Software for Good Logo
Insights / October 19, 2015

Continued Thoughts on Privilege

By Casey Helbling

As a white/straight/cisman/wealthy/educated/able-bodied/land-owning person, I’m at the pinnacle of privilege and power. While I don’t feel guilty about inheriting decades/centuries of systemic injustice, I do feel guilty that I didn’t recognize my own privilege sooner in life.

I wonder how many microaggressive or flat-out oppressive things I’ve done over the past 30 years that I was completely oblivious to. How many times I’ve said “man up.” How many shitty racist jokes I’ve told.

These obvious failures aside, let’s talk about microagression in tech. I wonder how many M/F-only gender dropdowns I’ve coded. I wonder how many completely inadequate race dropdowns I’ve created. I wonder how many times I’ve othered. I wonder how many totally inaccessible sites I’ve developed. I wonder how many times I’ve decided my CSS pixels were fine when EMs would have been a much better option for visual scaling.
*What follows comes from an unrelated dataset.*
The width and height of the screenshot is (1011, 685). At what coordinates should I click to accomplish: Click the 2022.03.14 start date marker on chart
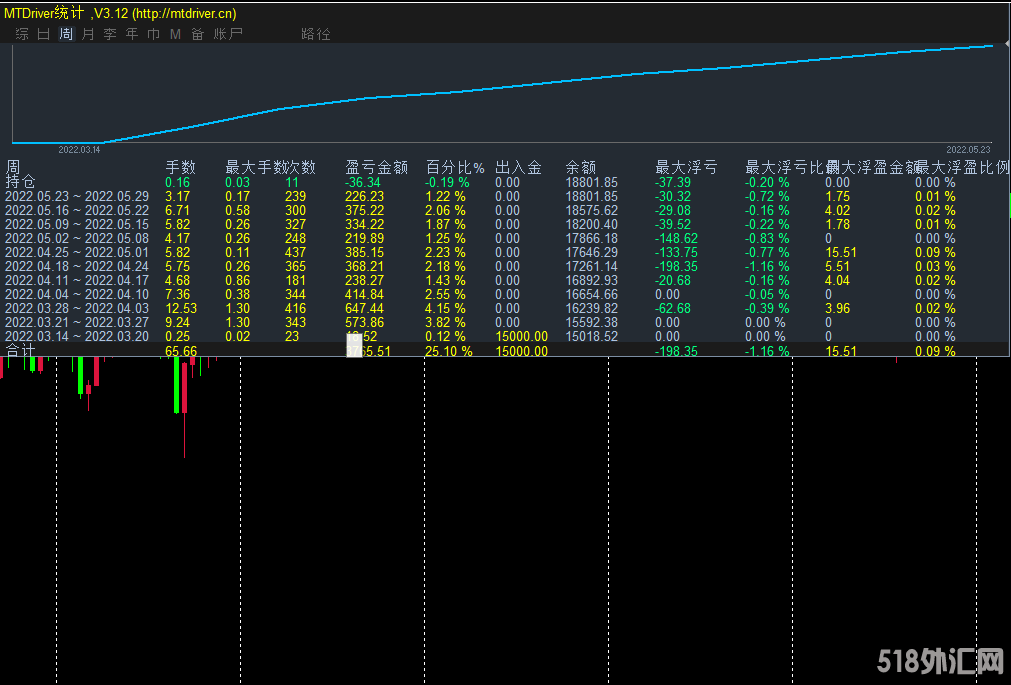tap(79, 149)
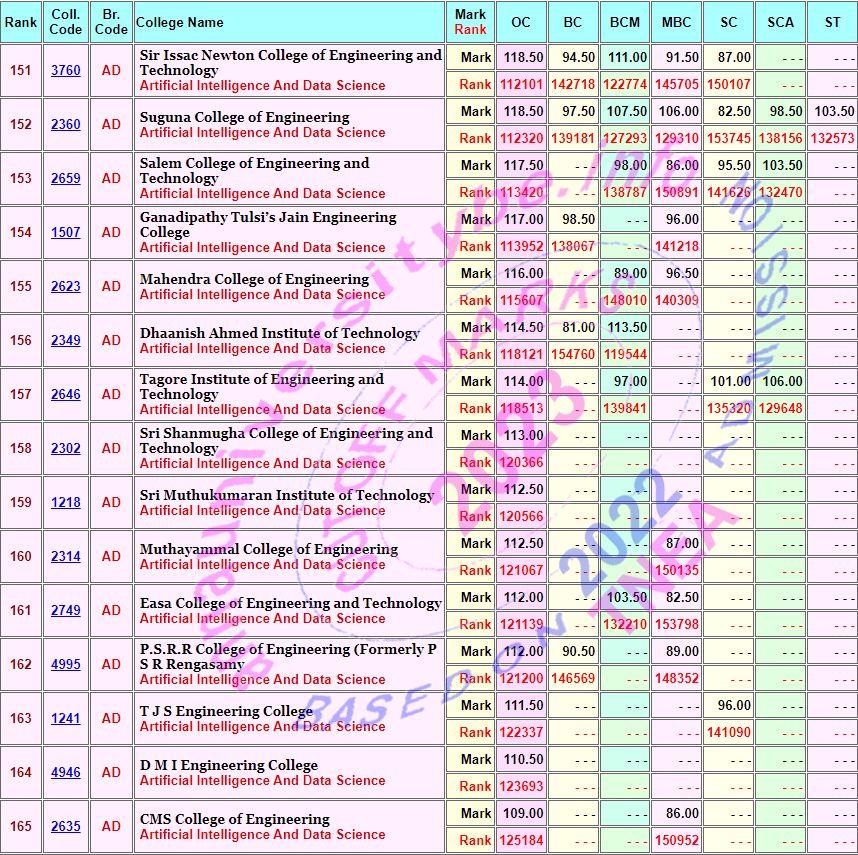Open college code 2302 link

pyautogui.click(x=65, y=448)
I wonder how many times my laziness has created an injustice. I wonder if my Apple fanboy bias has hindered my desire to create apps for clients that are SMS or Android only. I wonder why we continue to ask gender questions when, frankly, gender isn’t really what matters.
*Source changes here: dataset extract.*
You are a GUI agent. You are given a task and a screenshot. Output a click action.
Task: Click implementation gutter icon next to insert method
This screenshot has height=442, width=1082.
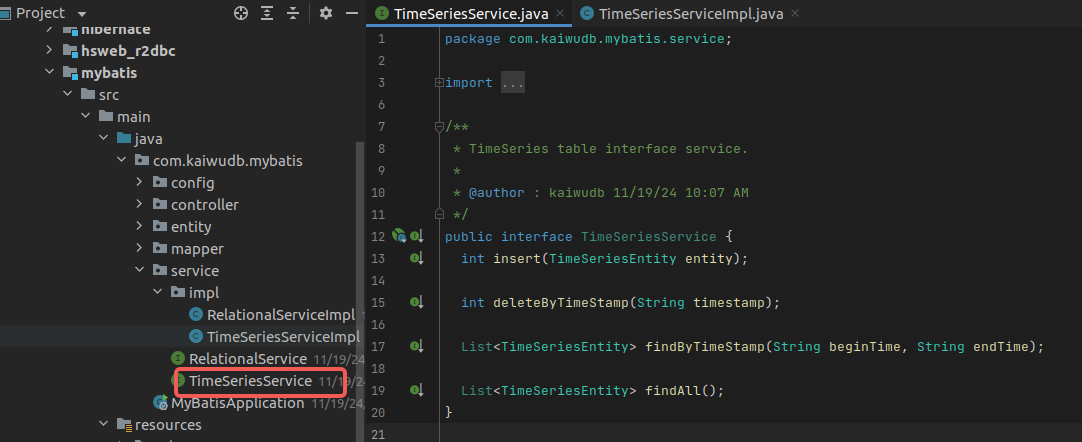coord(417,258)
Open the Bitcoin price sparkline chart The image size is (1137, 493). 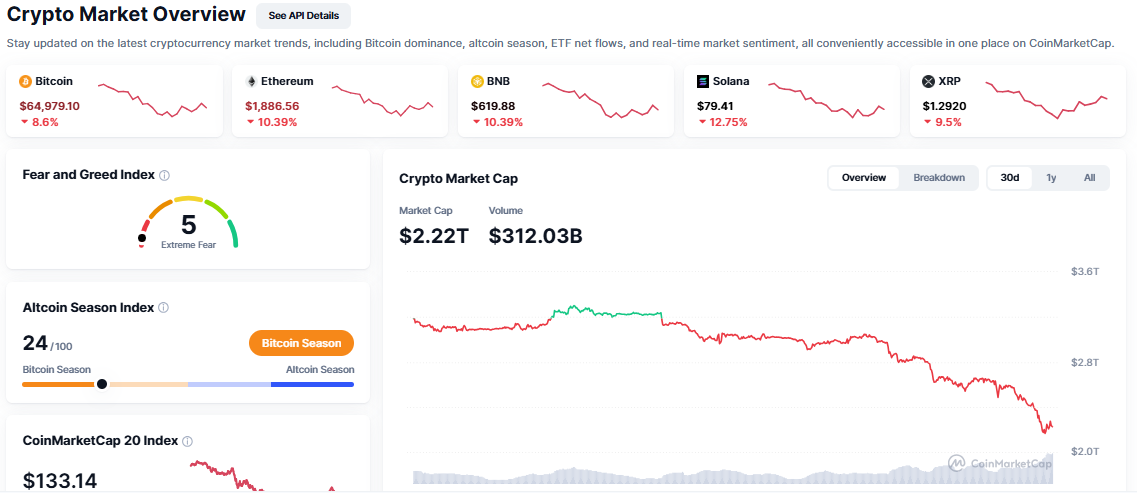(152, 100)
How much of my own laziness and ignorance has harmed others?

As members of the software development community, we must use caution to not perpetuate social inequality in the applications and tools we create. We need to recognize the need for privacy in the data we capture and never betray our users’ trust. Don’t be lazy. Take the extra effort to consider your biases and your privilege.

This week, remember and recognize your privilege. We don’t need to harbor guilt over our successes, but recognize that many of us got where we are in life by running downhill with the wind at our backs.

Software shouldn’t be built only for people who are running downhill with the wind at their backs. 

Unless we actively focus on this fact, we will continue to unconsciously propagate inequalities. By paying attention to our privilege, we can better see—and address—these inequities in our words and work.